Уникум Потеряева - Владимир Соколовский
Шрифт:
Интервал:
Закладка:
И она уехала: два года писала бодрые письма, даже звонила, и говорила деловито, на подъеме: хотелось, ох, хотелось верить… И вдруг нагрянула: еще более худая, совсем смуглая, с отчетливыми носогубными складками. Она не кинулась к отцу, не разрыдалась на груди у него: просто села на шаткое крыльцо и обхватила голову длинными тонкими ладонями. А проснувшись утром в своей прохладной комнатке, среди наспех убранной пыли, подумала: «Нет, шалишь… Никуда я больше отсюда не поеду…». Ей ли, с ее комплексами, неумением завязывать связи, робостью — соваться было в эту жаркую страну, да еще и претендовать на какое-то место в правовых кругах? Когда там даже принципы, основы юридических отношений стоят на совсем иной теоретической, возникшей из глубины времен базе? И никак абсолютно не соотносятся с некогда изучаемыми ею социалистическими нормативами? Для выпукника советского юрфака это вообще китайский язык! А специальная терминология, лексика? Просто надо снова поступить на первый курс и учиться, другого выхода нет. Да она бы поступила, и осилила еще раз эту науку, — если бы чувствовала хоть малую поддержку, хоть какое-то плечо рядом. А так — все кибуц, кибуц; хотела вырваться из него, устроилась посудомойкой в кафе — и сбежала через неделю: так и не могла одолеть отвращение к запахам общественной кухни, заложенное с детства. И вот, пришло время — она с тоскою стала вспоминать маловицынские вечера, книги и папки в материнской комнате, отца в глубоком кресле, читающего свою басню, сахарницу — старую семейную реликвию. Устала. Рано, конечно, в двадцать семь лет, — но я ведь всегда была слабая, поглядите на мои руки — они тонкие, а сколько тяжестей я перетаскала ими на Земле Предков! Семья, личная жизнь… И всей-то личной жизни — десяток связей, да три аборта. Так что признайся честно: ничего у тебя не вышло, и ступай, блудная дочь, туда, где родилась. Там, и только там отныне твое место.
ЧАЕПИТИЕ В СТАРОМ ДОМЕ
Вася взошел по шаткому, скрипучему крыльцу дома Фельдблюмов, нажал на кнопку. Открылась дверь в сени, мужской голос спросил:
— Кто там?
— Мне бы Лию Марковну.
— Кто ее спрашивает?
— С работы.
— А… Лия, Лия! Это пришли к тебе! Кажется, молодой человек, и говорит, что с работы!
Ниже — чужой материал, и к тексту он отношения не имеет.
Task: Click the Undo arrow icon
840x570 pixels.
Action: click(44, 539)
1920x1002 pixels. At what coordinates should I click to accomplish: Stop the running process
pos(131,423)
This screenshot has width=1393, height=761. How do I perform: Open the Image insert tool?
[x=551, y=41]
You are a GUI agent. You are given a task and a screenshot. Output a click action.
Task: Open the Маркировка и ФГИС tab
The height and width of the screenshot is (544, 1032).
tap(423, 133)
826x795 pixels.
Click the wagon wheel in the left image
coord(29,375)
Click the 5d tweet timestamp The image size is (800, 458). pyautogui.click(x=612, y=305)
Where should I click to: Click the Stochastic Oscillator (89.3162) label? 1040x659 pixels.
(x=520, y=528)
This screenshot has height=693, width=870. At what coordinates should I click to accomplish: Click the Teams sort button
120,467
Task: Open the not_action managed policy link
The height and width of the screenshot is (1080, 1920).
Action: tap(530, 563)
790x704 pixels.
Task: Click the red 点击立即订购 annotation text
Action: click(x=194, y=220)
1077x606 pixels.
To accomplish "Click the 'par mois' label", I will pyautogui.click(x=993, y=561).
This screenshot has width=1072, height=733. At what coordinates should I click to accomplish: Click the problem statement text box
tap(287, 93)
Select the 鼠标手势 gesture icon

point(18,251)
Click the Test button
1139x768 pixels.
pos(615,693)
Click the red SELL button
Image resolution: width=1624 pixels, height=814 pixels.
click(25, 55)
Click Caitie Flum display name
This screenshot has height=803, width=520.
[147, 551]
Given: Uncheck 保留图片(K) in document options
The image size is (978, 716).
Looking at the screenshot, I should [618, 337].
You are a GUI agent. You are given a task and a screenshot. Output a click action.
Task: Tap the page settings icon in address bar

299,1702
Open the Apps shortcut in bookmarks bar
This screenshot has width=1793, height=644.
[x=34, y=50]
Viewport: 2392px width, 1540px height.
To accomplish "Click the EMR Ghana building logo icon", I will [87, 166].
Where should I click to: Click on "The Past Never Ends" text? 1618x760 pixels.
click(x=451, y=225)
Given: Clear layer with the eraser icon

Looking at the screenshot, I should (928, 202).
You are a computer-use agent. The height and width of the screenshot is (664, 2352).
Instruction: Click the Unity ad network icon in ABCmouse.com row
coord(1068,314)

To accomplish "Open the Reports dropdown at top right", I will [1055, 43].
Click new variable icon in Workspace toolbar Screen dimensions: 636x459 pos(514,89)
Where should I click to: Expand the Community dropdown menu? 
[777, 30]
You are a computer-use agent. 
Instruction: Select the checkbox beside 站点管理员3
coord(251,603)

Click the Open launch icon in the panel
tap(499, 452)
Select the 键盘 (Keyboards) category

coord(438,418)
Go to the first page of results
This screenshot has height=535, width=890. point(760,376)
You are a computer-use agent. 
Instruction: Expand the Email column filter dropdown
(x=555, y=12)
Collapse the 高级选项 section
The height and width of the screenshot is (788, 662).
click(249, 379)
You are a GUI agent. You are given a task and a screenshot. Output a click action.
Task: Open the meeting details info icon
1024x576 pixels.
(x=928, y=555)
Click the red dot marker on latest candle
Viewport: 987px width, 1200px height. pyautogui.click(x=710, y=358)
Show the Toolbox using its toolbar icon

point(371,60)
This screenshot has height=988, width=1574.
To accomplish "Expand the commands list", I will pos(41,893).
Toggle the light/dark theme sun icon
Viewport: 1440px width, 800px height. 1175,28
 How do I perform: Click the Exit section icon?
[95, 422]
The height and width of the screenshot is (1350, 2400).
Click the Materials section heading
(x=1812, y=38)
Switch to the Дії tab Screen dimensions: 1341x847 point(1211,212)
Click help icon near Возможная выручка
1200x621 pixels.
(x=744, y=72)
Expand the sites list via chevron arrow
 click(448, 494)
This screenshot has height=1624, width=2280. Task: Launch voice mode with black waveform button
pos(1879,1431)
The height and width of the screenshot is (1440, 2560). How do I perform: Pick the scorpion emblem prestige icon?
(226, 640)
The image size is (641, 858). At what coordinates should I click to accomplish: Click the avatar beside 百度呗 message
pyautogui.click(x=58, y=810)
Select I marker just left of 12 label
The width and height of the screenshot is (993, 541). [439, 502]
— Хорошо, папа, ступай в дом. Ну, так кто же там?
— Да это я, Лий, Вася Бяков.
— О, Васенька! — дверь отворилась, и он шагнул внутрь. От Лийкиного халата пахло пижмой. — Входи же, входи! — она стояла сзади и подталкивала его в свое жилище.
— Добрый вечер! — бодро воскликнул Вася, оказавшись лицом к лицу с хозяином дома. — Лейтенант Бяков, прошу прощения за поздний визит! — он церемонно склонил голову.
— Очень, очень приятно! — старый человек с маленькой лысой головою протянул ему руку. — Когда-то и я тоже был лейтенантом… очень, очень давно… И Лия — лейтенант. Выходит, что мы три лейтенанта… Помню, когда собирались три лейтенанта военных лет — это был кошмар. Меня зовут Марк Абрамыч. Вы садитесь, сейчас сообразим чай, и найдем даже рюмочку для вас… Я сам давно расстался с этой страстью, но отнюдь не считаю ее такой уж пагубной, все хорошо в меру…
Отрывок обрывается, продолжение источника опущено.